Opinion
INDEX No.: 1770/10 Motion Sequence: 002, 003
07-31-2012
SHORT FORM ORDER
PRESENT: HON. ROBERT A. BRUNO, J.S.C.
DECISION & ORDER
+---------------------------------------------------+ ¦ ¦Papers Numbered ¦ +---------------------------------+-----------------¦ ¦Sequence #002 ¦ ¦ +---------------------------------+-----------------¦ ¦Notice of Motion ¦1 ¦ +---------------------------------+-----------------¦ ¦Affirmation in Partial Opposition¦2 ¦ +---------------------------------+-----------------¦ ¦Affirmation in Opposition ¦3 ¦ +---------------------------------+-----------------¦ ¦Reply Affirmation ¦4 ¦ +---------------------------------+-----------------¦ ¦Sequence #003 ¦ ¦ +---------------------------------+-----------------¦ ¦Notice of Cross-Motion ¦5 ¦ +---------------------------------------------------+
Upon the foregoing papers, defendant, Hospitality Evaluation Systems, Inc., application for summary judgment pursuant to CPLR §3212 and third-party defendant, Jill Gerstenblatt's, motion for summary judgment are determined as set forth below.
This is an action to recover damages allegedly sustained by plaintiff in June 2009 at a 50th birthday party hosted by third party defendant, Jill Gerstenblatt, at the restaurant known as "H on the Harbor" d/b/a Hospitality Evaluation Systems, Inc. ("HES"), the defendant herein.
Defendant "HES" claims plaintiff's cause of action pursuant to GOL 11-101, the Dram Shop Act, must be dismissed because the testimony of plaintiff as well as four (4) witnesses, to wit: Jill Gerstenblatt, Brad Bernstein, Elisa Deixler and Josh Gatoff, fail to establish that defendant HES sold alcohol to defendant Deixler while she was visibly intoxicated. Additionally, defendant HES contends that plaintiff's negligence based cause of action must be dismissed because the dancing that occurred leading up to the event was not a foreseeable risk.

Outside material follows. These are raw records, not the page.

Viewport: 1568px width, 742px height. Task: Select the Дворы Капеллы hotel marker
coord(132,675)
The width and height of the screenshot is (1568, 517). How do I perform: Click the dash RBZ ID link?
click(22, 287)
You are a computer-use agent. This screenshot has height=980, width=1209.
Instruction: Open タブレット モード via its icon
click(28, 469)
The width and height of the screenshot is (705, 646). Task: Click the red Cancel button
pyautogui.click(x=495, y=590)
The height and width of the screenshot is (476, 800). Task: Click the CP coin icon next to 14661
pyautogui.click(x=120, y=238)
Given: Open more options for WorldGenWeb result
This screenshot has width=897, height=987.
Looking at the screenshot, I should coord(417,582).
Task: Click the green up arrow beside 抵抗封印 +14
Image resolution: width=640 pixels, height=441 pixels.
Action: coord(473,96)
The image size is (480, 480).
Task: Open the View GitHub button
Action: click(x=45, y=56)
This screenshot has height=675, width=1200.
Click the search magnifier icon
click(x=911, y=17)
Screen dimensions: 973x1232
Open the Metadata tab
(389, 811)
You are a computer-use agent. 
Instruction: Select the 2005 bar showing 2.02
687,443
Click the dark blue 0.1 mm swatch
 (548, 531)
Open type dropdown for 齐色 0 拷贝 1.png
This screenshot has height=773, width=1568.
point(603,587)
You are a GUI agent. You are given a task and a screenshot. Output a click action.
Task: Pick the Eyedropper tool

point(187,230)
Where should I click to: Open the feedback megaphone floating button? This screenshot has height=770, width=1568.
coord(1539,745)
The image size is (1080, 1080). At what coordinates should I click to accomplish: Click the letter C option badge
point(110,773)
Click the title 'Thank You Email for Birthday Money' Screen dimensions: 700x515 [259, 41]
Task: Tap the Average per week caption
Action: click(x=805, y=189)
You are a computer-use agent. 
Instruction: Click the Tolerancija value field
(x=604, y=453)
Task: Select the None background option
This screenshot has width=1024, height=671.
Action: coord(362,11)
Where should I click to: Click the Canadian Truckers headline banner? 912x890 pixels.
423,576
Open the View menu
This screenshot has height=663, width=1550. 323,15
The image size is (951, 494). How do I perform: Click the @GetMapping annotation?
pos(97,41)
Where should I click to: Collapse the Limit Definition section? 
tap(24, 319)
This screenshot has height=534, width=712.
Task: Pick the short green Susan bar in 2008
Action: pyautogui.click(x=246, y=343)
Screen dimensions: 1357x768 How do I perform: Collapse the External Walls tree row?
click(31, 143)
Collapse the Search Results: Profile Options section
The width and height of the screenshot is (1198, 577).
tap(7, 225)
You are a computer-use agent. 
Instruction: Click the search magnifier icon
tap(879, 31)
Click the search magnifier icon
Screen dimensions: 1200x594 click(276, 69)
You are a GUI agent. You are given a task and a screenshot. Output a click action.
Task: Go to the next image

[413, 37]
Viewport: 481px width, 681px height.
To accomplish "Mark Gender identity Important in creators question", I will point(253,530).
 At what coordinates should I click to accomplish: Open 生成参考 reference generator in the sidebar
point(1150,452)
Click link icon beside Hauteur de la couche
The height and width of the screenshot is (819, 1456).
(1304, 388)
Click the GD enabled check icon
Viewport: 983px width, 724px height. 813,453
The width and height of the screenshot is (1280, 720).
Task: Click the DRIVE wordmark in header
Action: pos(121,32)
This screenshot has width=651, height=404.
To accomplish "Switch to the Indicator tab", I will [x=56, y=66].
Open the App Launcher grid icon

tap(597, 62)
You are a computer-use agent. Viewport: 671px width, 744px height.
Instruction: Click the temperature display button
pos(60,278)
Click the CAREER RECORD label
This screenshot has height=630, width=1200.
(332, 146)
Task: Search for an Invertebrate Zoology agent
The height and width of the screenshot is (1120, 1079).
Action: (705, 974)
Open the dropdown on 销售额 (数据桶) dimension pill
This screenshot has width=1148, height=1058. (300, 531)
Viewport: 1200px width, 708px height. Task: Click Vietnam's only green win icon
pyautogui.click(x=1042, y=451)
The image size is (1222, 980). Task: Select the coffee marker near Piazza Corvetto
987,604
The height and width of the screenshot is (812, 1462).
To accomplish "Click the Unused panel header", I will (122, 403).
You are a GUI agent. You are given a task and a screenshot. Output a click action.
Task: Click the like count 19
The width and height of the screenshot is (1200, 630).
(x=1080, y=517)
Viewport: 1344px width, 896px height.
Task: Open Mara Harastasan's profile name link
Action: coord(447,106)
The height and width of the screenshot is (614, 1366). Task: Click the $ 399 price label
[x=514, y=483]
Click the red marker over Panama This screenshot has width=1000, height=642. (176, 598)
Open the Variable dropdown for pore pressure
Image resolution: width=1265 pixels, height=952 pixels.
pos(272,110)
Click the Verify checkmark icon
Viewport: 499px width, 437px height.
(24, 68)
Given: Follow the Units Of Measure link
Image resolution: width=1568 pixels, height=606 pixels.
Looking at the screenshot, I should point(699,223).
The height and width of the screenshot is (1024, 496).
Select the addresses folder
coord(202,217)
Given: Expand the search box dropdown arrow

In opposition, plaintiff asserts that a triable issue of fact exists because plaintiff testified that defendant Deixler appeared intoxicated at the time of the occurrence. Plaintiff's opposition papers alleges that defendant Deixler and defendant Bellan were drinking throughout the night, breaking glasses on the dance floor and dancing and/or twirling on the dance floor in an uncontrolled manner. Plaintiff also asserts that defendant Deixler made a recorded statement to an investigation that contradicts her deposition testimony, raising another triable issue of fact.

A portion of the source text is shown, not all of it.